Horrified as Lucia was, she encouraged the young woman to keep visiting her. She cringed at seeing her drunken behaviour,
her hair a gaudy peroxide blonde, and dressed most inappropriately. Lucia kept hoping to wean this young woman away from the
cantina proprietor. She described how she finally managed to get her out of that destructive relationship and into a healthier environment.
Lucia encouraged the young woman to bring her lover over for a chat. Then Lucia spoke to him along these lines: he would tire
of this girl eventually, what then? She was a young woman without employment skills. Should she look forward to becoming the
mistress of one man after another, after he finished with her? If he cared for her, and she was sure he did, why not allow
her to study, to take up a profession, like nursing, for example? They could continue seeing each other. She herself would
not do anything to break them up or keep them apart.
He agreed, and when this young woman became a nurse and made other friends, she dropped the cantina owner of her own accord. She later married, and even sent me a snapshot of herself wearing tight torero pants with a low-cut blouse, holding her baby, one arm around her husband!
Lucia was just as determined to save the boys in her care as she was protective of her girls.
Her nephew didn't find out his true parentage for years. His siblings couldn't resist telling him the truth in the most hurtful
terms possible, but Lucia protected him as long as she could. She accepted responsibility for him when he was a critically
ill infant. His already overtaxed mother had other young children and could not look after him properly. By then Lucia already
had a daughter and two sons.
A borderline mentally defective pubescent boy placed in Lucia's care remained with her for years. He attended school and performed
simple chores. He might have posed a threat to himself and others but for the protection and attention her home provided.
Two children, a half-brother and sister, arrived at Lucia's on a temporary basis; the department was hoping to have them adopted.
Their mother suffered from a mental disorder. When she was well she looked after her children properly, but when the illness
became uncontrollable her children had to fend for themselves. Various men stole her money, beat her, and abused her and her
children. The department moved in after one child was so badly sexually abused, her mind so damaged, that she was institutionalised.

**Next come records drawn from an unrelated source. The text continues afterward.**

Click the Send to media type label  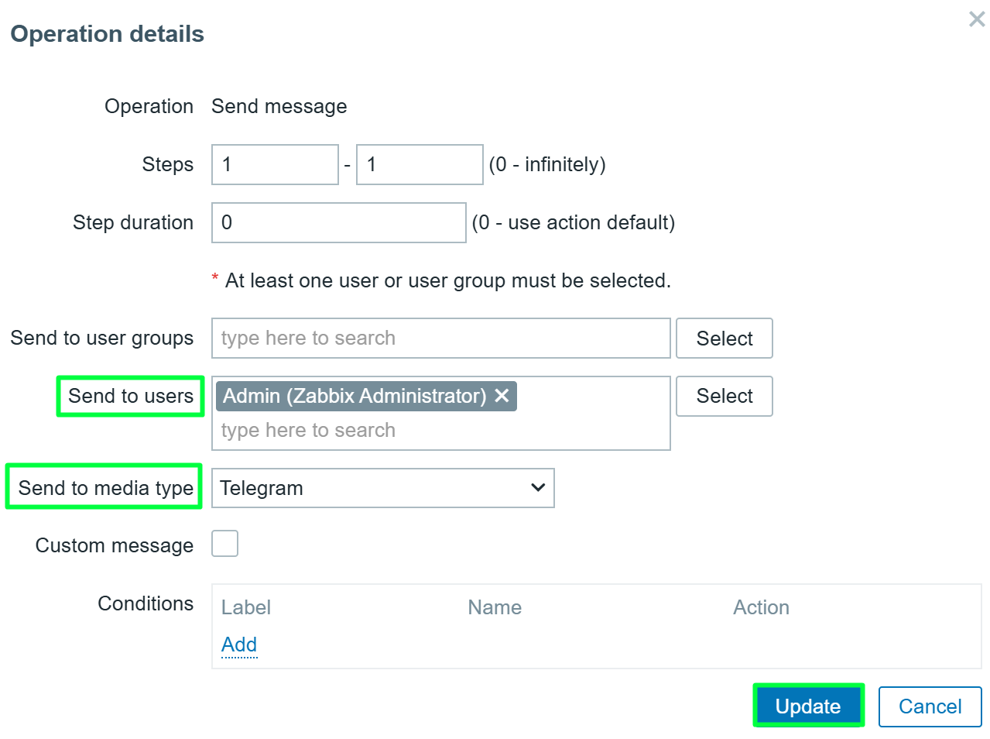pos(106,488)
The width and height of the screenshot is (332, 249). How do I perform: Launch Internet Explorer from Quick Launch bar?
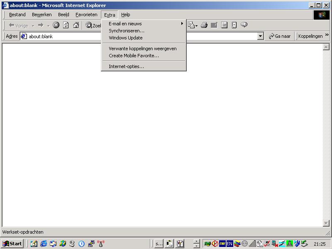click(x=44, y=244)
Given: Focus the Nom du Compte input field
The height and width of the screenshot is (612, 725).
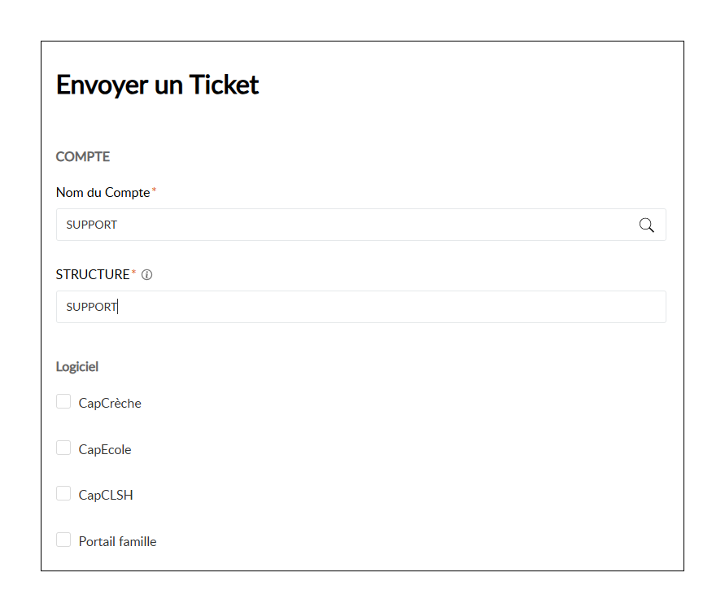Looking at the screenshot, I should (342, 225).
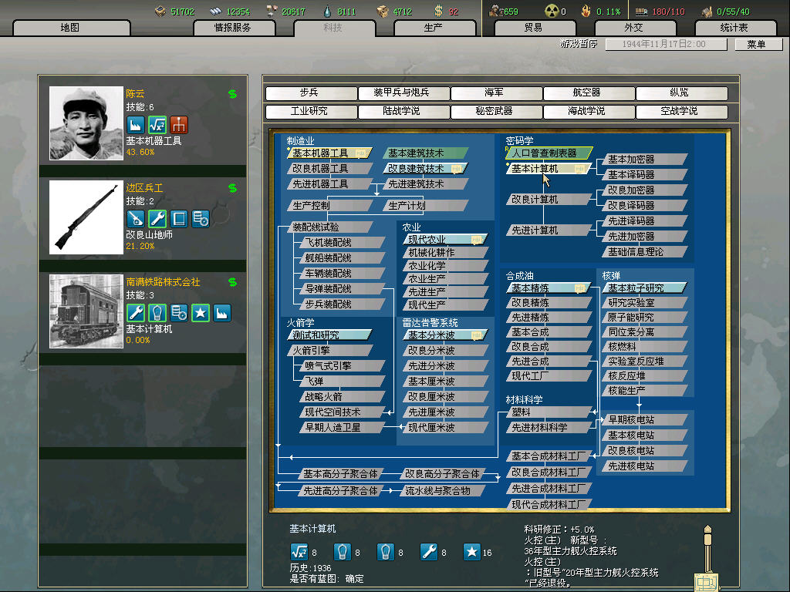The width and height of the screenshot is (790, 592).
Task: Click the factory specialty icon under 陈云
Action: click(136, 125)
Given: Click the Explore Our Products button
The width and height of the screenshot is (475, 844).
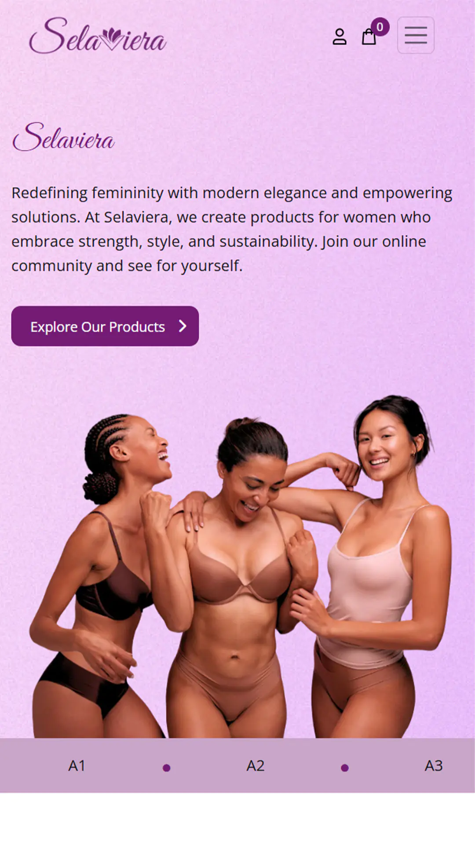Looking at the screenshot, I should pos(105,326).
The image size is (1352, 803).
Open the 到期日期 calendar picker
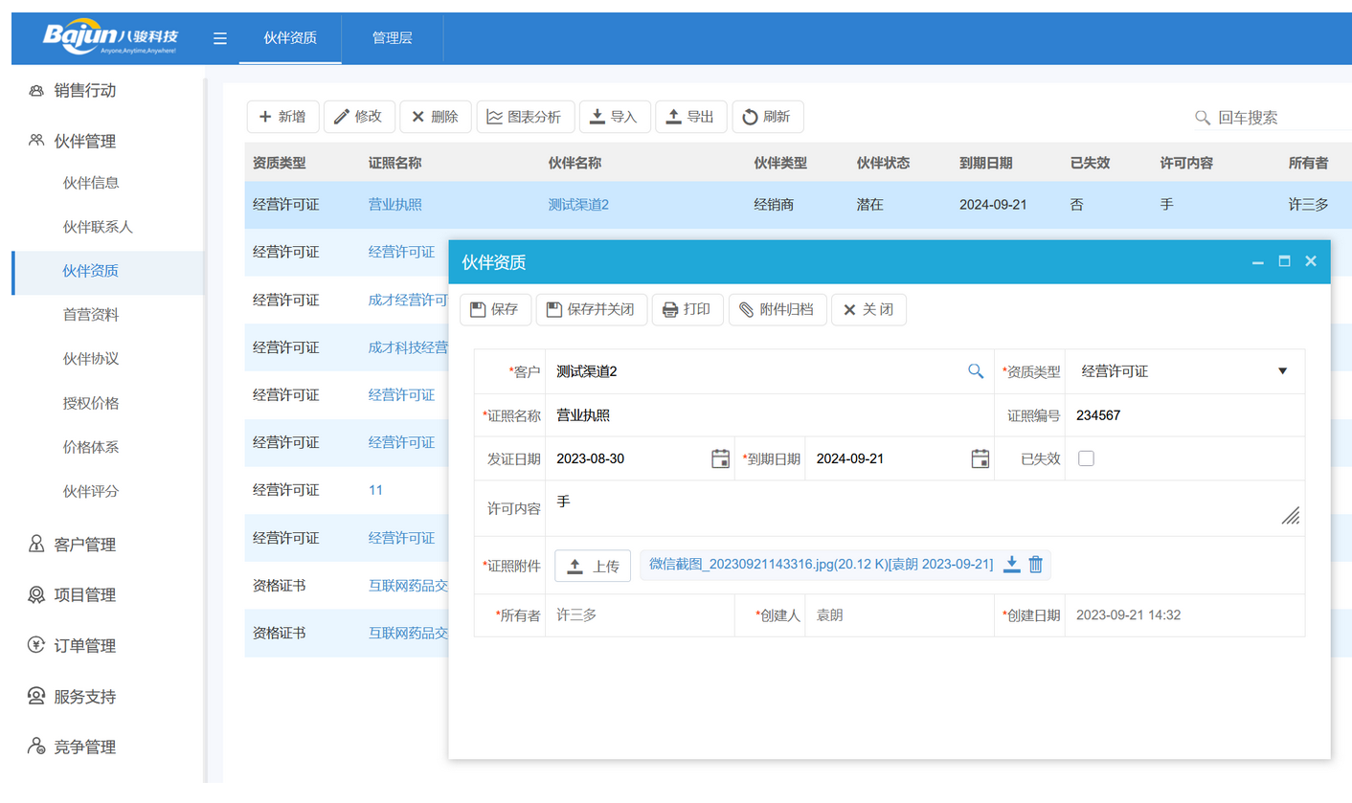pyautogui.click(x=980, y=458)
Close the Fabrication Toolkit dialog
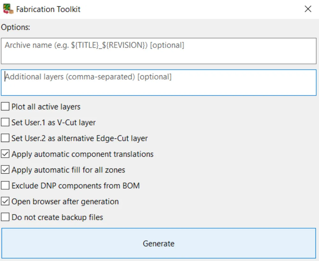This screenshot has height=261, width=319. [x=308, y=9]
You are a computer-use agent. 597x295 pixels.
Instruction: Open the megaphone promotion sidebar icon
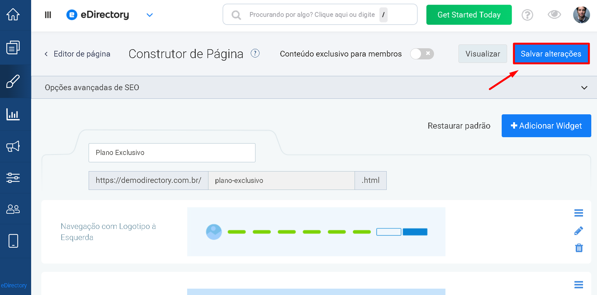click(13, 146)
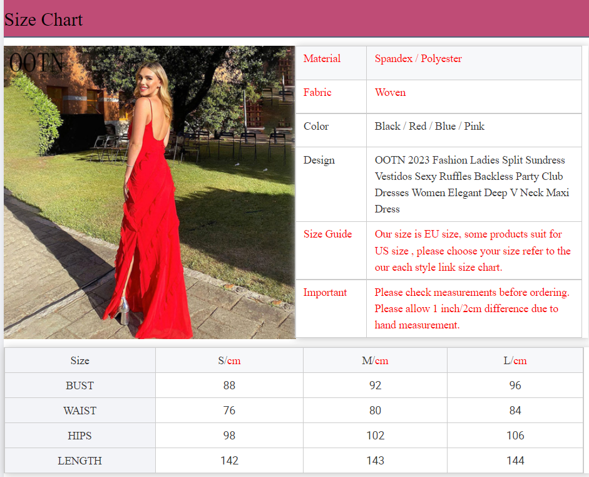Click the Black / Red / Blue / Pink color text
The image size is (589, 477).
(x=429, y=127)
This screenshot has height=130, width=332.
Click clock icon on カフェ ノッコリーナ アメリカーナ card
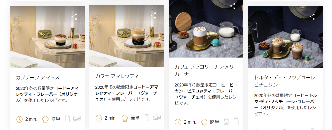(178, 122)
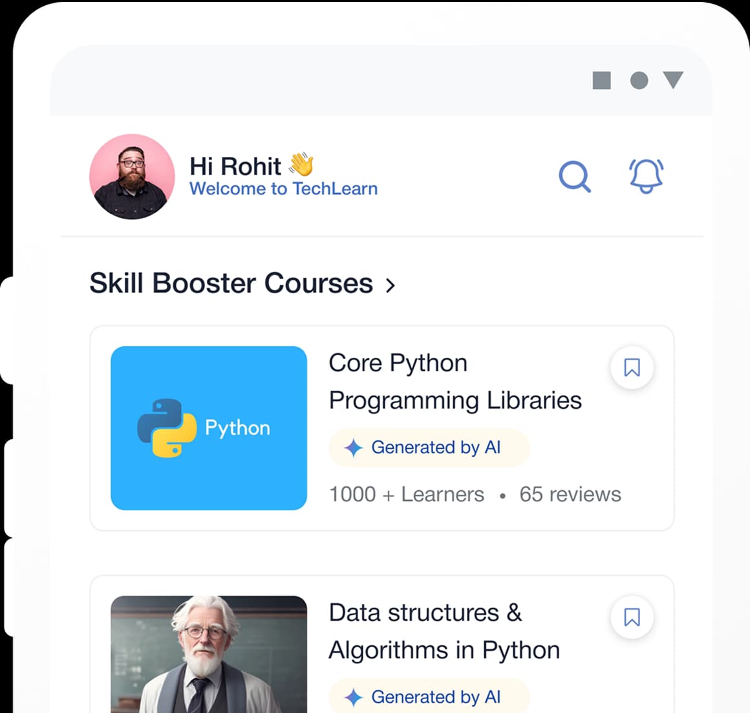This screenshot has height=713, width=750.
Task: Tap Rohit's profile avatar photo
Action: (x=132, y=176)
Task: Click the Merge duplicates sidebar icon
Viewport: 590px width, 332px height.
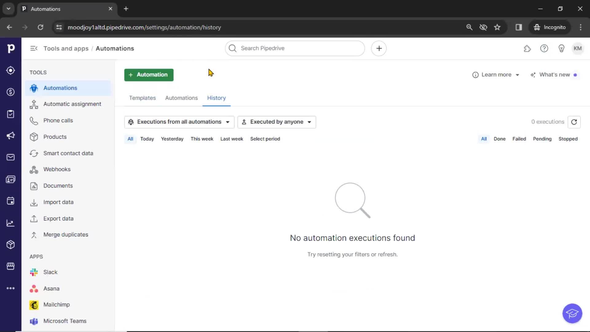Action: [x=33, y=235]
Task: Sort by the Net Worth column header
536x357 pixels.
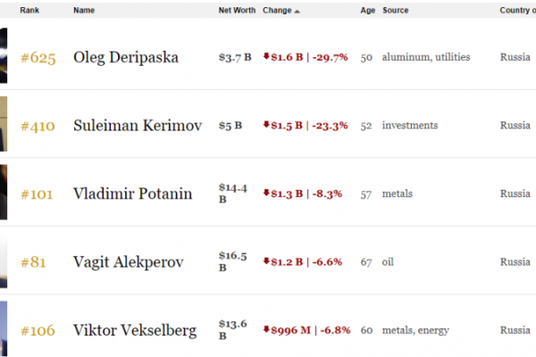Action: 237,11
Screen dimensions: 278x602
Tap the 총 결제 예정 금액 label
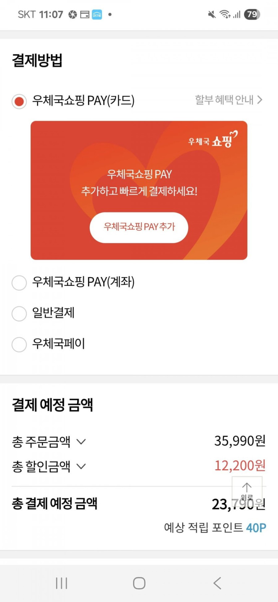coord(55,503)
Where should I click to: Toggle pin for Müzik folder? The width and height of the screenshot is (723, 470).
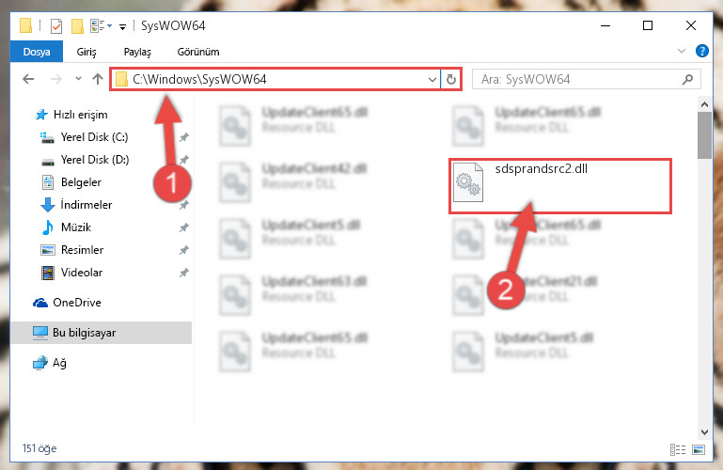(x=183, y=227)
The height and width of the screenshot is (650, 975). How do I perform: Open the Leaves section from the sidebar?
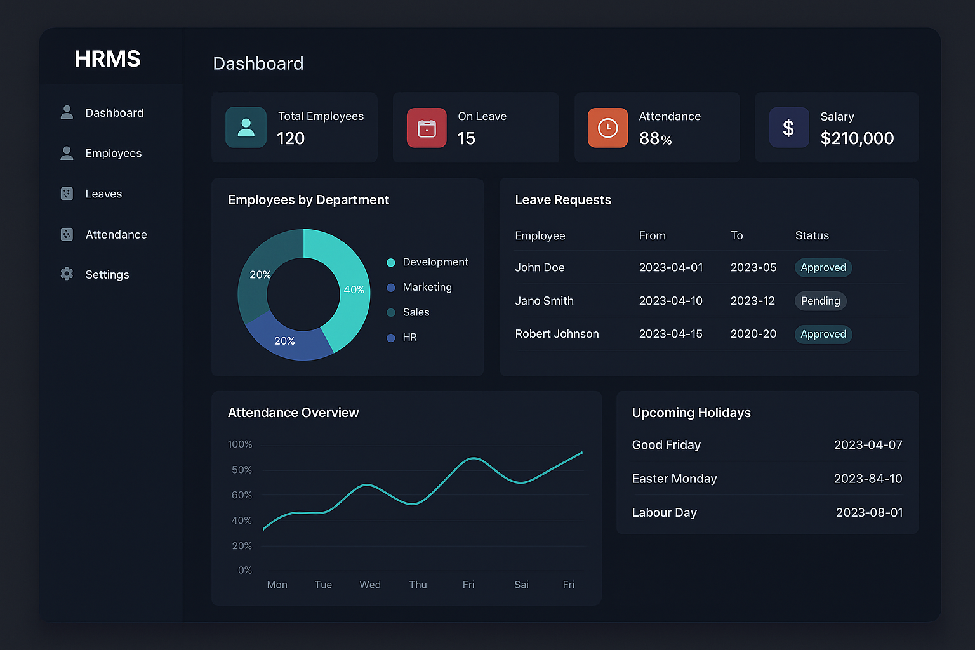[103, 194]
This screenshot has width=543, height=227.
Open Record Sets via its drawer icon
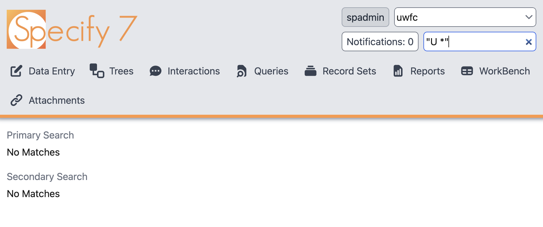311,71
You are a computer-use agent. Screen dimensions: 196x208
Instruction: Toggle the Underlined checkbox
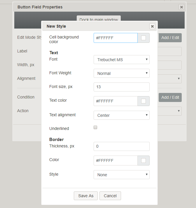[95, 128]
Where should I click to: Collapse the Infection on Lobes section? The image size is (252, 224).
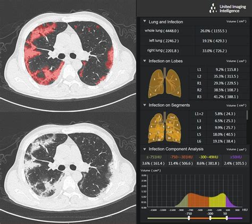[x=145, y=61]
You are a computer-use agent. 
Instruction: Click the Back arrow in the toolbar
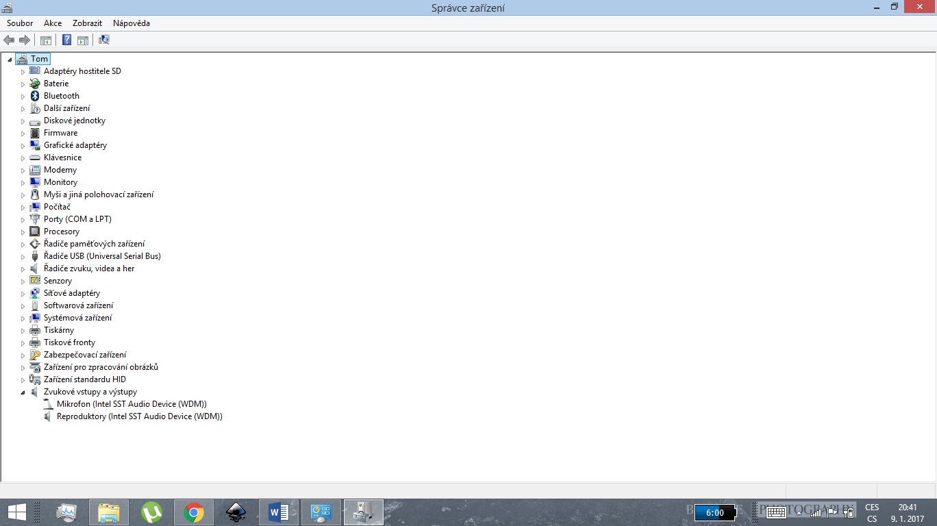[9, 40]
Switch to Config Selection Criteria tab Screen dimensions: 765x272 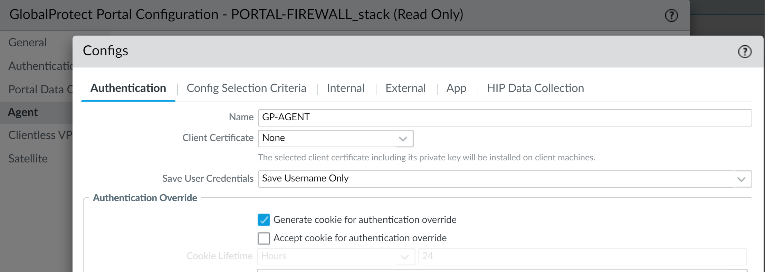pyautogui.click(x=246, y=88)
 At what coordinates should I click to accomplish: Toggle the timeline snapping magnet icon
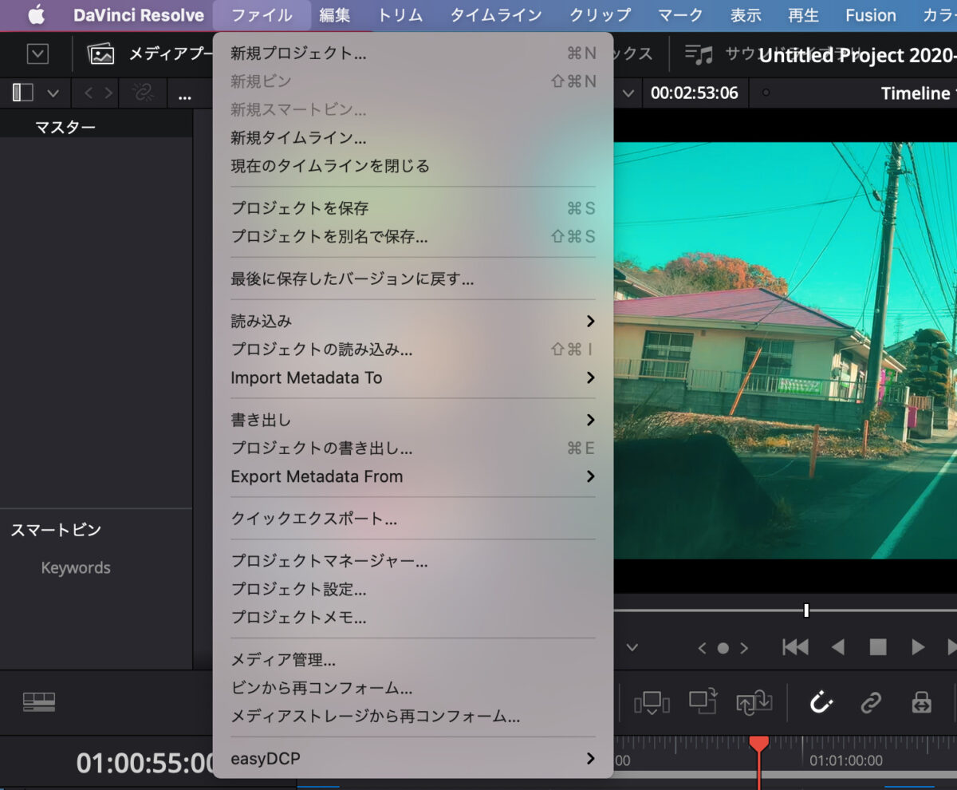821,702
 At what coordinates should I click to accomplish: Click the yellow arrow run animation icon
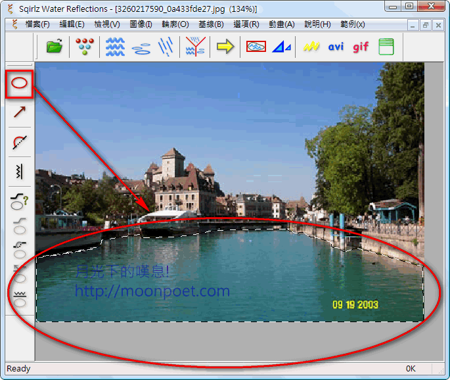[x=225, y=47]
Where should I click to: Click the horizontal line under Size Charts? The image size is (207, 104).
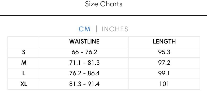(x=104, y=16)
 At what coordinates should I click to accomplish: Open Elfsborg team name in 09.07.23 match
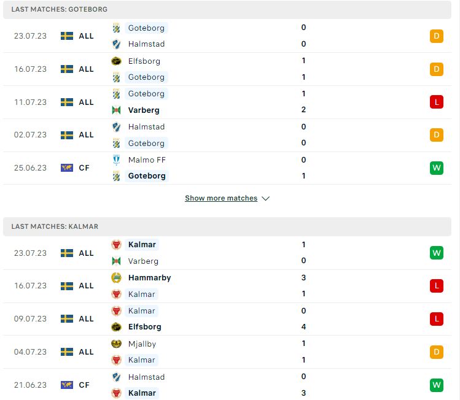pyautogui.click(x=144, y=327)
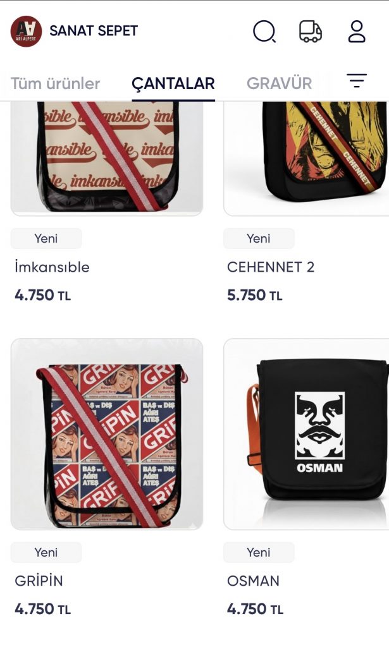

Another of her children, a girl, had already been taken away and adopted. These two siblings survived through the boy's efforts.
Taking his little sister with him, they hid at the nearby cemetery among the tombstones nightly, to avoid abuse. He stole
food from the shops.
Months later, the department notified Lucia that the family who'd adopted their sister wanted to adopt the boy, too, but not
the younger girl.
Lucia fought the department fiercely. She was adamant that these children who had suffered through so much together not be
separated! She had long discussions with the social worker and refused to let the boy alone be adopted. The prospective parents
finally met the children, and agreed to accept them both.
They were allowed one visit to Lucia's after their adoption. Lucia said that the boy heaved a sigh as he snuggled his head
into her massive bosom for the last time. In the early '70s Lucia's grandchildren began to trickle down from Houston, taking
their turn staying with her through their times of personal turmoil, getting things right.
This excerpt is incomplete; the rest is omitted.